PRESIDENT RICHARD NIXON: Withdrawal of all American forces from Vietnam would be a disaster.
PRESIDENT LYNDON JOHNSON: Let no one think for a moment that retreat from Vietnam would bring an end to conflict.
PRESIDENT GEORGE W. BUSH: We’re not leaving, so long as I’m the president. That would be a huge mistake.
PRESIDENT RICHARD NIXON: Our allies would lose confidence in America.
PRESIDENT LYNDON JOHNSON: To yield to force in Vietnam would weaken that confidence.
PRESIDENT GEORGE W. BUSH: Any sign that says we’re going to leave before the job is done simply emboldens terrorists.
PRESIDENT RICHARD NIXON: A retreat of the United States from Vietnam would be a communist victory, a victory of massive proportions and would lead to World War III.
PRESIDENT LYNDON JOHNSON: If this little nation goes down the drain and can’t maintain independence, ask yourself what’s going to happen to all the other little nations.
PRESIDENT RICHARD NIXON: It would not bring peace. It would bring more war.
AMY GOODMAN: An excerpt of War Made Easy. Gareth Porter, final comment, and could you include what you’ve been writing about, which is your belief that the U.S. might well attack Iran?
GARETH PORTER: Well, I mean, that’s right exactly. The linkage between Bush’s speech, the Rodman article in The New York Times and the current situation regarding policy toward Iran is precisely that Rodman argues very specifically in his piece — again, Rodman being a former Bush administration official, as well as a former assistant to Kissinger — that we have to prevail in Iraq so that we can impress Iran with our determination and strength, our credibility. He says, in fact, that the United States cannot be strong against Iran or anywhere, if we accept defeat in Iraq. So these people are really girding for the potential war with Iran. I think that Rodman probably is part of that group that would like to have a war with Iran, as well. And so, I think that this is another indicator that Bush is certainly preparing for a potential war against Iran. I think that’s a very grave danger at this moment.

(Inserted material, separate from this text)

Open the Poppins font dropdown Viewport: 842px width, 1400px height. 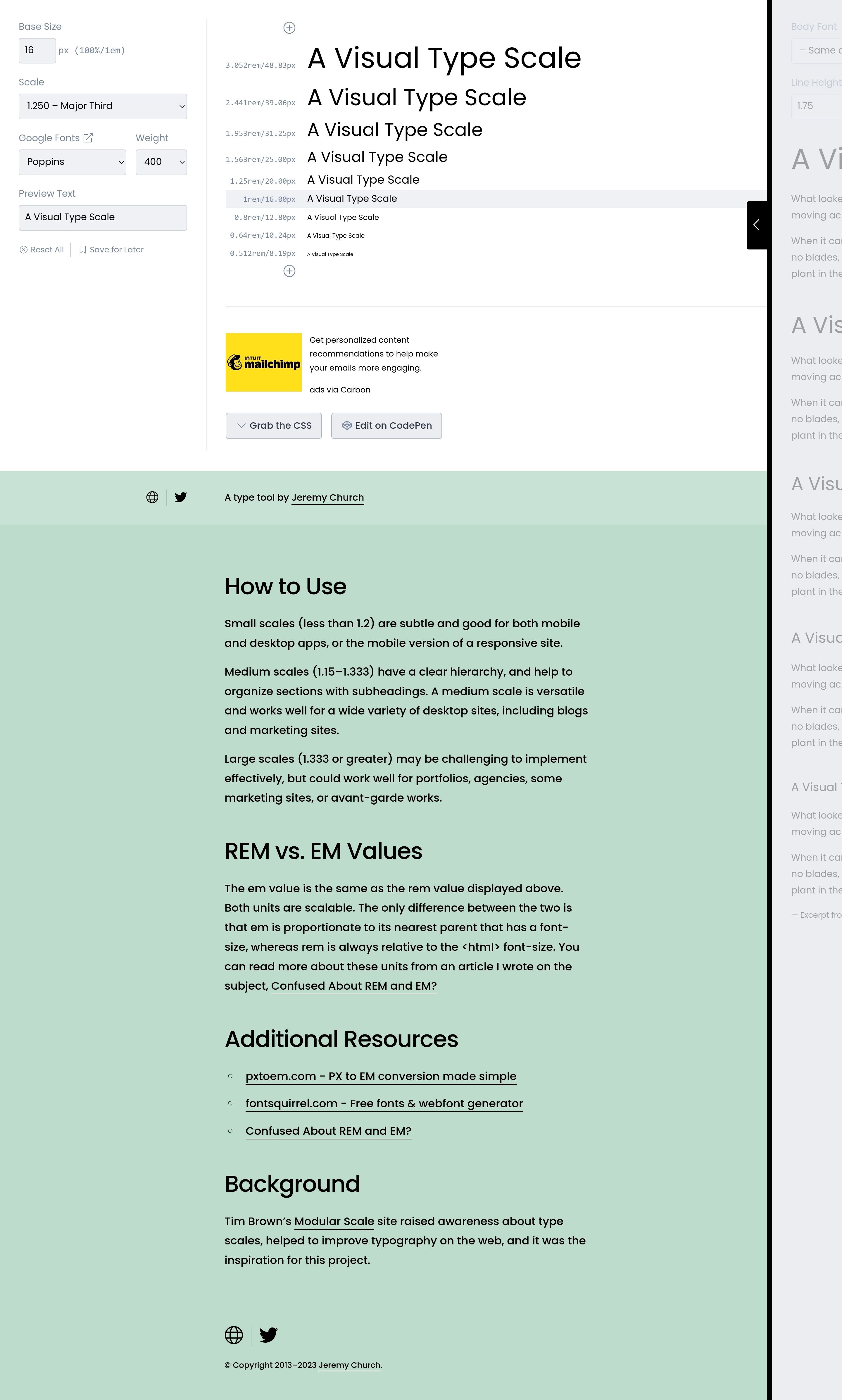point(73,162)
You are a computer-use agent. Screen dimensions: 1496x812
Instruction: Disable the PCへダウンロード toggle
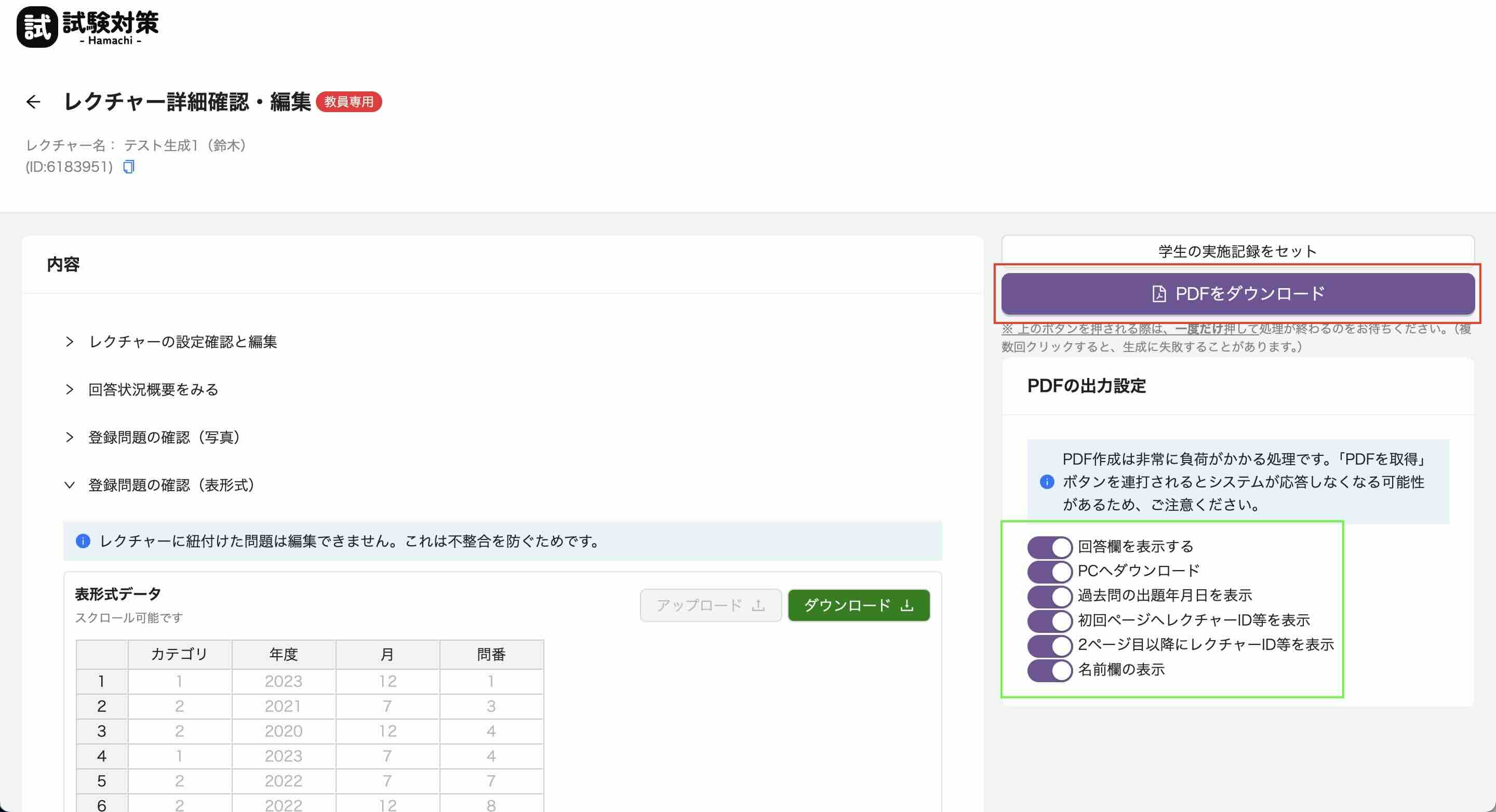pyautogui.click(x=1049, y=571)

JUAN GONZALEZ: And this new ad campaign, once again attempting to link the attack on the World Trade Center to the war on Iraq in the minds of the American people, your reaction?

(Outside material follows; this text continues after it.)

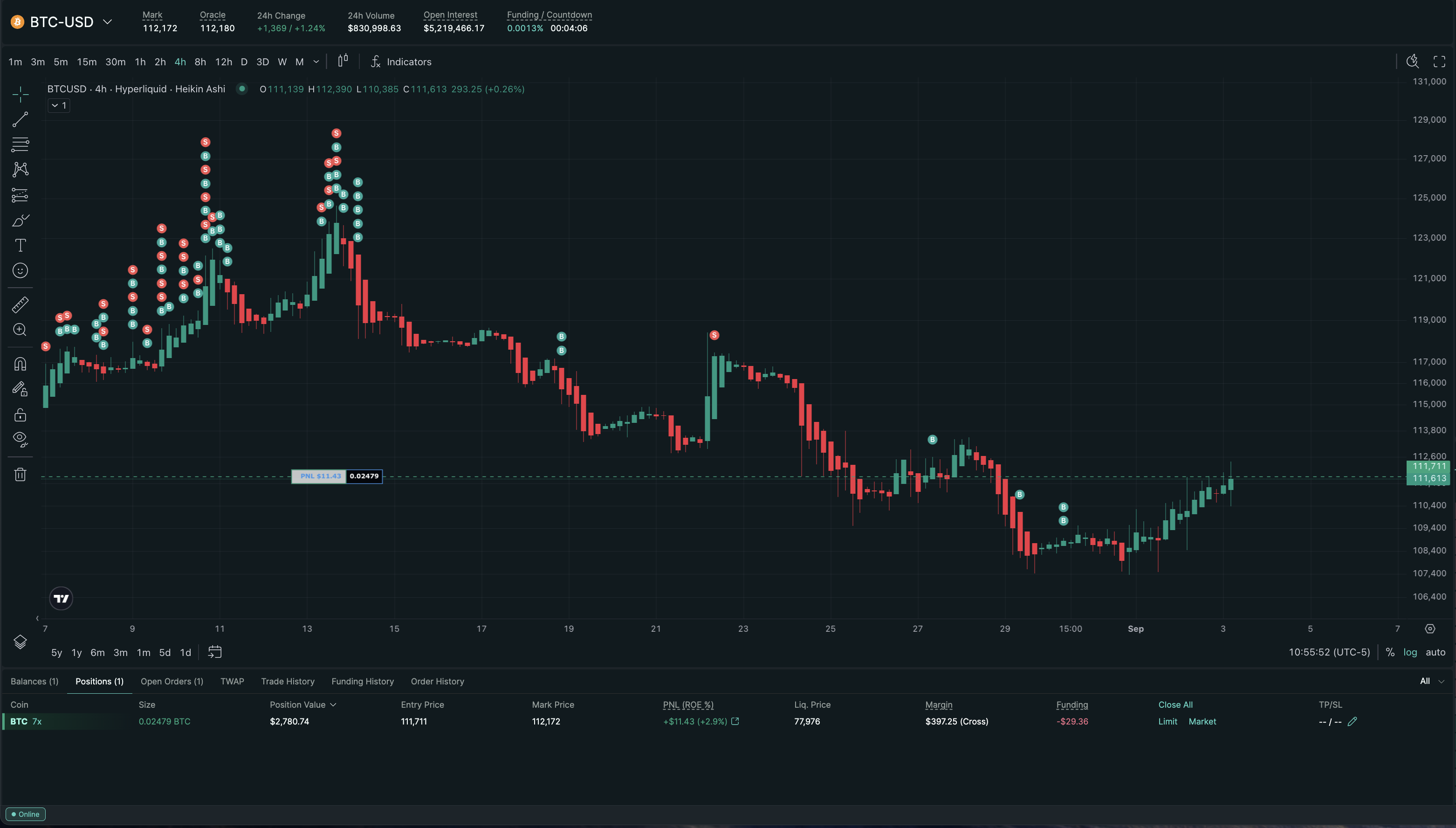Click the Market close button
Screen dimensions: 1456x828
[1202, 721]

GARETH PORTER: Well, that, of course, has been completely discredited, you know, by the facts as we now understand them. Documentation makes it very clear that there was no relationship between going into Iraq and the rationale for Iraq and 9/11, except that it was a convenient moment for the neoconservatives in the administration to press their advantage, which, you know, they chose the target that they had already wanted to bring down — Saddam Hussein — before — long before 9/11, as we now know. So this is simply a continuation of the now-proven lie that the Bush administration has been giving the American people now for three years.
AMY GOODMAN: We just have 10 seconds, but Cheney’s role in pushing for attacking Iran, Gareth Porter?
GARETH PORTER: Dick Cheney, we know, is determined to use the excuse of alleged Iranian training camps — that’s camps supposedly in Iran, where Hezbollah is training the troops of Muqtada al-Sadr’s Mahdi Army — as an excuse to attack Iran, with the hope that the Iranians would then retaliate and make possible then a strategic attack against Iran’s — not only the nuclear fatalities, but against economic and military targets. The aim of the Bush administration is to weaken Iran as a power in the Middle East.
AMY GOODMAN: Gareth Porter, we want to thank you very much for being with us, investigative journalist and historian, writes a blog on The Huffington Post. His book is Perils of Dominance: Imbalance of Power and the Road to War in Vietnam.